» Exercise aim: Copy out nothing but the lines from the one holding "At what coordinates should I click to accomplish: Open" through the end of the entries below, exactly as written and without the pictures.

Dataset entries
* * * * * * * * *

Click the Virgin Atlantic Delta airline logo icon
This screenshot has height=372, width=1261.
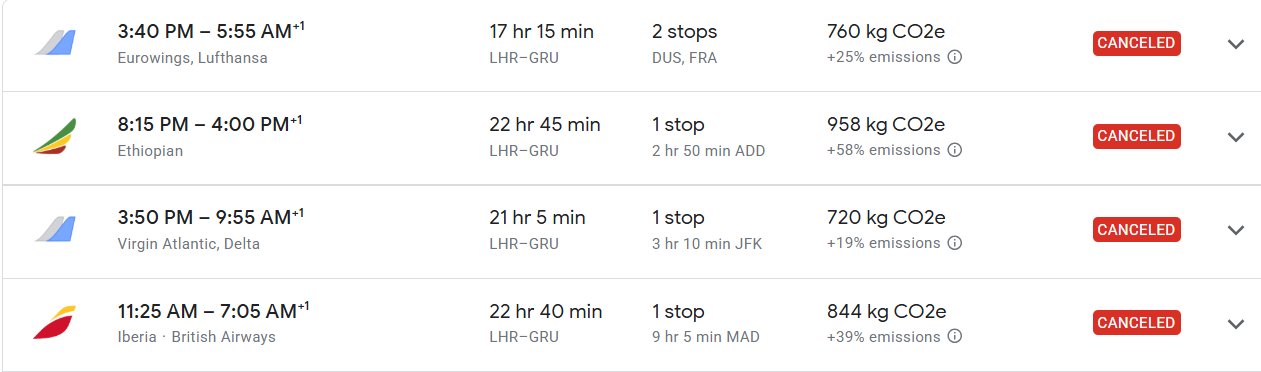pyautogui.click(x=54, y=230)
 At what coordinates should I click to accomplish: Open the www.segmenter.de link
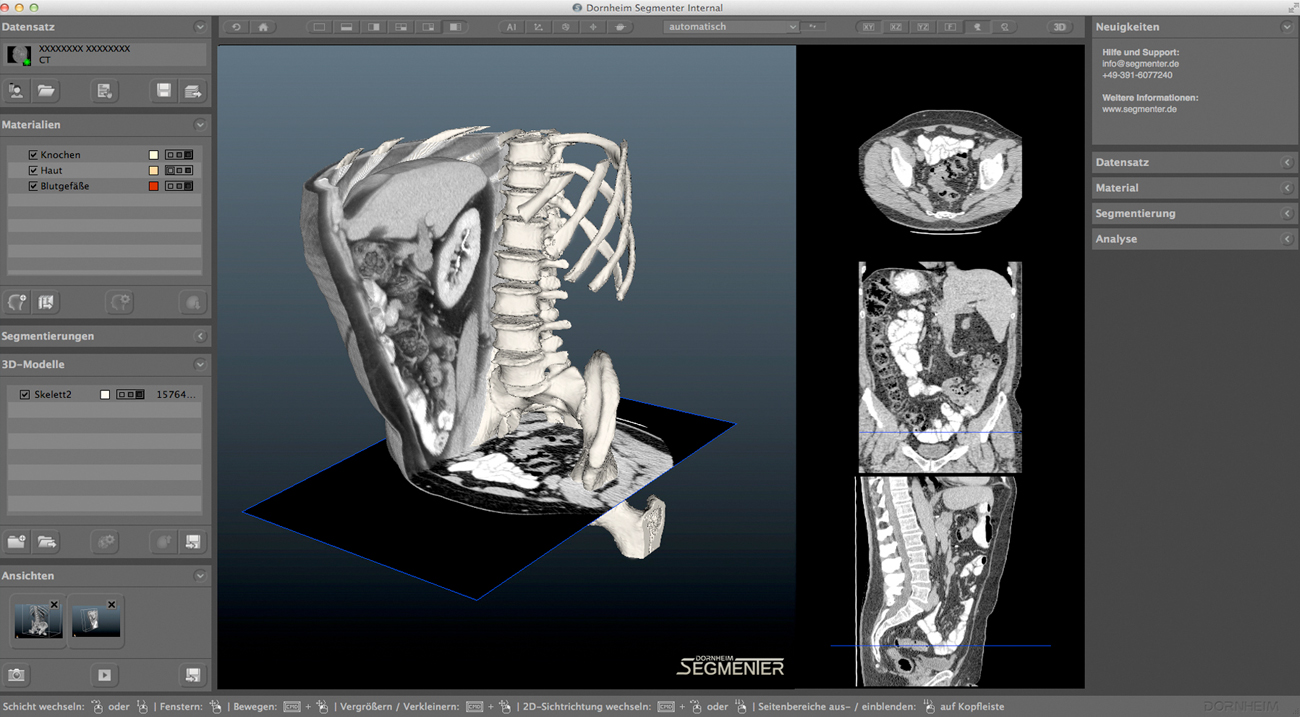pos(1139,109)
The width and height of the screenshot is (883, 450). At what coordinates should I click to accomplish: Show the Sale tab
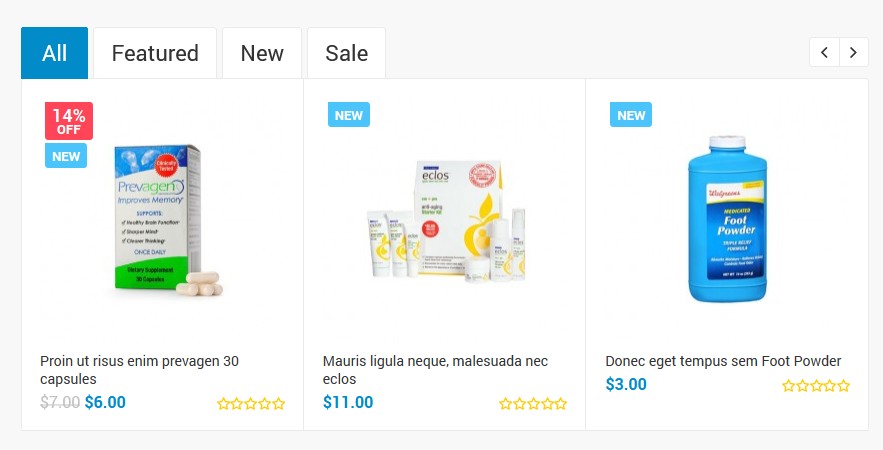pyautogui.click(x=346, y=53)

* * * * * * * * *

» Expected output:
 At what coordinates should I click to accomplish: Open the www.segmenter.de link
pos(1139,109)
The width and height of the screenshot is (883, 450). At what coordinates should I click to accomplish: Show the Sale tab
pyautogui.click(x=346, y=53)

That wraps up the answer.